“It sha’n’t be said a brute is more humane than myself,” thought the Judge, and leaving the dog and the baby together, he stalked across the yard, and, pounding on Rachel’s door, bade her come to the house at once.

But a few moments elapsed ere Rachel stood in the hall, her eyes protruding like harvest apples when she saw the basket and the baby it contained. The twelve young Van Brunts sleeping in their three trundle-beds, had enlarged her motherly heart, just as the Judge’s lonely condition had shrivelled his, and kneeling down she took the wee thing in her arms, called it a “little honey,” and then, woman-like, examined its dress, which was of the finest material, and trimmed with costly lace.

“It’s none of your low-flung truck,” she said. “The edgin’ on its slip cost a heap, and its petticoats is all worked with floss.”

“Petticoats be hanged!” roared the Judge. “Who cares for worked petticoats? The question is, what are we to do with it?”

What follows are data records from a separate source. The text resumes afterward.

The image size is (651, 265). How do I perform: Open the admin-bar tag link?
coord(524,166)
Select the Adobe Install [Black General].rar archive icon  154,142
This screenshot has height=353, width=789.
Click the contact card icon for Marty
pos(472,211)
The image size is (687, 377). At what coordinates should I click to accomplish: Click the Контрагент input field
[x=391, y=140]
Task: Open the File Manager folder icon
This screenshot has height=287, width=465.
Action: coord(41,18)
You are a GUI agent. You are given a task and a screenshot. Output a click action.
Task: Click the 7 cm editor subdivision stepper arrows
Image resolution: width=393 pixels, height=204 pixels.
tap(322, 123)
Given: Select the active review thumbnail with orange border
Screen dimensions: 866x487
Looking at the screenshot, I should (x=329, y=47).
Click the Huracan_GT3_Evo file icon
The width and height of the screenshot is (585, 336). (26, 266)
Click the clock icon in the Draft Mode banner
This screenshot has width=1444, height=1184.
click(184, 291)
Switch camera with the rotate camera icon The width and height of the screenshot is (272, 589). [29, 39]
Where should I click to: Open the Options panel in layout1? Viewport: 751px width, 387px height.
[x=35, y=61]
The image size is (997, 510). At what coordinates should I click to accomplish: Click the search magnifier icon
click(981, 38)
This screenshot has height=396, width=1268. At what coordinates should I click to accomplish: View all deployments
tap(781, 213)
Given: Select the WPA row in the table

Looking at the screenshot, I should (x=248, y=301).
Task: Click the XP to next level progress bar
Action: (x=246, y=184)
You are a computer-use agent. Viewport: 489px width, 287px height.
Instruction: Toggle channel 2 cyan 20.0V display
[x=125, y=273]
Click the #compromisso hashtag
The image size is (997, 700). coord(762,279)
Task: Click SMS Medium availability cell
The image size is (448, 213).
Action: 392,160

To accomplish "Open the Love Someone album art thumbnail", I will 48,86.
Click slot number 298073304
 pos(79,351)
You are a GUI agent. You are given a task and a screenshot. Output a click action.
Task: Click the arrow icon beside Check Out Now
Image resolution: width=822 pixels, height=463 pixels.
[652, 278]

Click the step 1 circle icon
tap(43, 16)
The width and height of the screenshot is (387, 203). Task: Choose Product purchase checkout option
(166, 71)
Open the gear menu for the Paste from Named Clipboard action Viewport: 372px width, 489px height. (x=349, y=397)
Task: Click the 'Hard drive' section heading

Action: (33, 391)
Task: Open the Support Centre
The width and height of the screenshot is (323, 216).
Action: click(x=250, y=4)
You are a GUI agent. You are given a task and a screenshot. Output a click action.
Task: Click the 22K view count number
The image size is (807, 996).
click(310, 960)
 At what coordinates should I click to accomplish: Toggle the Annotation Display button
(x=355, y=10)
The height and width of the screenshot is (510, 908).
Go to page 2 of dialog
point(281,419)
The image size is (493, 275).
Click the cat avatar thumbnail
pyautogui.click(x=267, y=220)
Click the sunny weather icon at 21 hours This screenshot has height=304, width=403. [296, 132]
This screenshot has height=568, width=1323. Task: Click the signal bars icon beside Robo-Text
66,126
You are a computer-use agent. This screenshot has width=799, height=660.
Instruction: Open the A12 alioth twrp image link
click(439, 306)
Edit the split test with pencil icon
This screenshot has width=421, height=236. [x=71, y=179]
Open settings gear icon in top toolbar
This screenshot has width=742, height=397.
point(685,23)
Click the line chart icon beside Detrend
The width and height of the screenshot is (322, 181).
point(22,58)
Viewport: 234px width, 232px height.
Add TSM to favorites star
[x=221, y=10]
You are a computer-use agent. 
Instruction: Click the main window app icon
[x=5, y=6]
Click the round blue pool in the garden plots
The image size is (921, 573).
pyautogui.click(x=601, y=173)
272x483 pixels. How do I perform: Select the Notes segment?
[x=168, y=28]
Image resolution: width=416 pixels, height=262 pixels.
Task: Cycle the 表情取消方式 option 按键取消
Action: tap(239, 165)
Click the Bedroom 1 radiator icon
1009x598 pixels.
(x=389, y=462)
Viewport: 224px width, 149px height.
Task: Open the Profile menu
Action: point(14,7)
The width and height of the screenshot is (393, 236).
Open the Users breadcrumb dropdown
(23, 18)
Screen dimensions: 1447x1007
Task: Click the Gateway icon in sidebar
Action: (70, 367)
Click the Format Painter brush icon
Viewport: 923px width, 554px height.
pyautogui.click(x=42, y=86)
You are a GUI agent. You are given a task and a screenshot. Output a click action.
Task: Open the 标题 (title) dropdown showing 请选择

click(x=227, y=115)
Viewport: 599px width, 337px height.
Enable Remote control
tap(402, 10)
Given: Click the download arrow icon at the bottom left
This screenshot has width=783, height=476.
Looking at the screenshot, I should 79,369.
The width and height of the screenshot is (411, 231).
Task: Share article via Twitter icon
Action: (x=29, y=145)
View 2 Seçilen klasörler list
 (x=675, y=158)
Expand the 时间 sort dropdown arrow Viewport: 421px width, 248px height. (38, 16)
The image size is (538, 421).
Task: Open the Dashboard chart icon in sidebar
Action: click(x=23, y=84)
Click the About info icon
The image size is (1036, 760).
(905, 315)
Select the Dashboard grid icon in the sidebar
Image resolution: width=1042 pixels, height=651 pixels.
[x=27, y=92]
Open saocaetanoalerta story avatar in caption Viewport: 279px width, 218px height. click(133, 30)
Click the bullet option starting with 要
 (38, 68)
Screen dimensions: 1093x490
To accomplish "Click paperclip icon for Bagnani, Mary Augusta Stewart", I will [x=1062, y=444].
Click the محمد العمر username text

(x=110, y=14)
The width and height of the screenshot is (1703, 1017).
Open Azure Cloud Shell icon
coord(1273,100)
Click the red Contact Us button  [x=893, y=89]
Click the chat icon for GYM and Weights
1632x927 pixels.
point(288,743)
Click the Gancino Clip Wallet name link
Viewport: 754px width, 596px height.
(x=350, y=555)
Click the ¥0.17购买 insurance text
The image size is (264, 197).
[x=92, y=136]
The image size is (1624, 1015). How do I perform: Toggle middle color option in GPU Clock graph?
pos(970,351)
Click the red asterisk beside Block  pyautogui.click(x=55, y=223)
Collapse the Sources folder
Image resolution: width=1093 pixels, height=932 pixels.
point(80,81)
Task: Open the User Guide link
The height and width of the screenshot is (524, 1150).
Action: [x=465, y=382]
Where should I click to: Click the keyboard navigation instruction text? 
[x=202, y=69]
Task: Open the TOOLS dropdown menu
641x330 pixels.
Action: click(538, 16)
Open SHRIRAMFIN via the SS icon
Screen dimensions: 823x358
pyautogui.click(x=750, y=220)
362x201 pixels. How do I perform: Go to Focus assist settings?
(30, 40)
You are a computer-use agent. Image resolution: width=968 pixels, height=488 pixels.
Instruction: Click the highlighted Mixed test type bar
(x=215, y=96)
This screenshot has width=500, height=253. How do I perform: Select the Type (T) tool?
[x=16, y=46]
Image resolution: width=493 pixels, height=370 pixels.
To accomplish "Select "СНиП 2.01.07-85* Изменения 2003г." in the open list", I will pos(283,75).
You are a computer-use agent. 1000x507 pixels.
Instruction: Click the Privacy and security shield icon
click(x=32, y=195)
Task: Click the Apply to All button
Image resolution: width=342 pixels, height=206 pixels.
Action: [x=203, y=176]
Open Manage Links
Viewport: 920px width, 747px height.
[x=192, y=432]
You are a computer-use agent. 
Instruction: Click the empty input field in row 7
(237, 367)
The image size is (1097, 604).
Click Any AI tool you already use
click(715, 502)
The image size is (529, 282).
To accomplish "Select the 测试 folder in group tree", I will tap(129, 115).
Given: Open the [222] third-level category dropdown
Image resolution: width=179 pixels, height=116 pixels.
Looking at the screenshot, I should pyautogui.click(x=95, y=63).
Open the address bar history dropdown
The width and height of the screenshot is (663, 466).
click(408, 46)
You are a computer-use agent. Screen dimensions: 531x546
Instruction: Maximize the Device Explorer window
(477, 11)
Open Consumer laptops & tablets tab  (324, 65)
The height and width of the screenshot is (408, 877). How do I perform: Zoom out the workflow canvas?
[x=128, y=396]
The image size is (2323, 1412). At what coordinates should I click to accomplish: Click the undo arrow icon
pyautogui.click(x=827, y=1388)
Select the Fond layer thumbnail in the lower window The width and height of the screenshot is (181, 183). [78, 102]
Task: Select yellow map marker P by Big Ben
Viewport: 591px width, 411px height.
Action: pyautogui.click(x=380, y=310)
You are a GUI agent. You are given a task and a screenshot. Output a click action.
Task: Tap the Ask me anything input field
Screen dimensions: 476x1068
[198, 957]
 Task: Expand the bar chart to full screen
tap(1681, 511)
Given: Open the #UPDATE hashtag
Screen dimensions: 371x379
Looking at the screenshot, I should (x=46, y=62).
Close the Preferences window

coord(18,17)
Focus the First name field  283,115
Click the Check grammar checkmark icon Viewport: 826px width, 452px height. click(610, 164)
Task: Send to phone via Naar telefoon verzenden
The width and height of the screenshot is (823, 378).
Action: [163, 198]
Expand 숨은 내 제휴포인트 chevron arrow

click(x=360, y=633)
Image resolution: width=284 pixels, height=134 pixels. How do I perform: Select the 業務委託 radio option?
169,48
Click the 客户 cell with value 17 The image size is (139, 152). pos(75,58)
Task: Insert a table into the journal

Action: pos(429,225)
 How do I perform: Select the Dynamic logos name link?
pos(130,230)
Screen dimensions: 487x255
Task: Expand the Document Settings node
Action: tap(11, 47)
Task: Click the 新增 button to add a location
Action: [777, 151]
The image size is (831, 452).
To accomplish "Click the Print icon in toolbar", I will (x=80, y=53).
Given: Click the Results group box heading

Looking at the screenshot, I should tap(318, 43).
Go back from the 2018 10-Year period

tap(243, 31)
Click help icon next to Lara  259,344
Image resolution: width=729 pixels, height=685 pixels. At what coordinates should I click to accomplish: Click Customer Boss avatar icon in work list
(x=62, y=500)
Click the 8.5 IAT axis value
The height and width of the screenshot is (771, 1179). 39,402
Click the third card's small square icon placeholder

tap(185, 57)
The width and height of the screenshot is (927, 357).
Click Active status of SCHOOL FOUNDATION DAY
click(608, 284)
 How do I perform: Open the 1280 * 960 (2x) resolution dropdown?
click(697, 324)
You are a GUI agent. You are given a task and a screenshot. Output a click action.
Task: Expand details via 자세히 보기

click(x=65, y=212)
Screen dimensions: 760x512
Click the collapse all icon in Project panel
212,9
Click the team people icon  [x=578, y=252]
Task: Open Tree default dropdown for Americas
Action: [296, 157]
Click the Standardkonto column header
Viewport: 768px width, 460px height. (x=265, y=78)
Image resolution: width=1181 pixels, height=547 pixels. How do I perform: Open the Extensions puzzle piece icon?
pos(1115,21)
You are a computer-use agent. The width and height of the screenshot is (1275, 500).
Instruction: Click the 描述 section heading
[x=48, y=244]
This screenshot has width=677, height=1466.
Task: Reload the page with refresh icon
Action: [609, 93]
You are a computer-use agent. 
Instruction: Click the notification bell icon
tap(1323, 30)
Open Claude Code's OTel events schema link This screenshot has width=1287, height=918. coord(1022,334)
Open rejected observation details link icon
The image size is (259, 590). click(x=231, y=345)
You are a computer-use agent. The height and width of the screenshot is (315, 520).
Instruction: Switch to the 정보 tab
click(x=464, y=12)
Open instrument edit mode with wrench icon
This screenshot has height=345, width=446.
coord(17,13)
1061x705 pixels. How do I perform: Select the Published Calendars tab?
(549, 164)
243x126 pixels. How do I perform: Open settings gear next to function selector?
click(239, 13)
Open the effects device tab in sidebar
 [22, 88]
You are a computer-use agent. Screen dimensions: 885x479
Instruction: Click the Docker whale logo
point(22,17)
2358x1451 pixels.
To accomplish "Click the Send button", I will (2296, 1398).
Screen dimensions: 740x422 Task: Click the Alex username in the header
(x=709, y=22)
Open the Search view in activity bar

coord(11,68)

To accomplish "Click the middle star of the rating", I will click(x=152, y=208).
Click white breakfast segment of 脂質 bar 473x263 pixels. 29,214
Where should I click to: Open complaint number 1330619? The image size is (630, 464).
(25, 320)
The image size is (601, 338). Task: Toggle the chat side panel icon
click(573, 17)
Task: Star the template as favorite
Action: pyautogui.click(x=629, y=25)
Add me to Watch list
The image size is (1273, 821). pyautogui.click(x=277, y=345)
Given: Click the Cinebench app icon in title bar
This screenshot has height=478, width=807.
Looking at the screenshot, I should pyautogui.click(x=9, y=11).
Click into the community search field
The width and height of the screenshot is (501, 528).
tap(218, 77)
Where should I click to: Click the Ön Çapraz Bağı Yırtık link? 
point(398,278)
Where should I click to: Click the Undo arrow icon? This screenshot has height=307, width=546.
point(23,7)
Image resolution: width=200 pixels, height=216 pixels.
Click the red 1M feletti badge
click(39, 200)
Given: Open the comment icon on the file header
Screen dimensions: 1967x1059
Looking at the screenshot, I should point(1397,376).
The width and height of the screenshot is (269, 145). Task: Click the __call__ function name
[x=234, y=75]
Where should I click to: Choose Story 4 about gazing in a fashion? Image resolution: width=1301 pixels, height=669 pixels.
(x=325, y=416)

“Do with it?” repeated Rachel, hugging it closer to her bosom. “Keep it, in course. ’Pears like it seems mighty nigh to me,” and she gave it another squeeze, this time uttering a faint outcry, for a sharp point of something had penetrated through the thin folds of her gingham dress. “Thar’s somethin’ fastened to ’t,” she said, and removing the blanket, she saw a bit of paper pinned to the infant’s waist. “This may ’splain the matter,” she continued, passing it to the Judge, who read, in the same handwriting of the letter: “God prosper you, Judge Howell, in proportion as you are kind to my baby, whom I have called Mildred.”

“Mildred!” repeated the judge, “Mildred be——”

He did not finish the sentence, for he seemed to hear far back in the past a voice much like his own, saying aloud:

“I, Jacob, take thee, Mildred, to be my wedded wife.”

The Mildred taken then in that shadowy old church had been for years a loving, faithful wife, and another Mildred, too, with starry eyes and nut-brown hair had flitted through his halls, calling him her father. The Maine woman must surely have known of this when she gave her offspring the only name in the world which could possibly have touched the Judge’s heart. With a perplexed expression upon his face, he stood rubbing his hands together, while Rachel launched forth into a stream of baby-talk, like that with which she was wont to edify her twelve young blackbirds.

“For Heaven’s sake, stop that! You fairly turn my stomach,” said the Judge, as she added the finishing touch by calling the child “a pessus ’ittle darlin’ dumplin’!” “You women are precious big fools with babies!”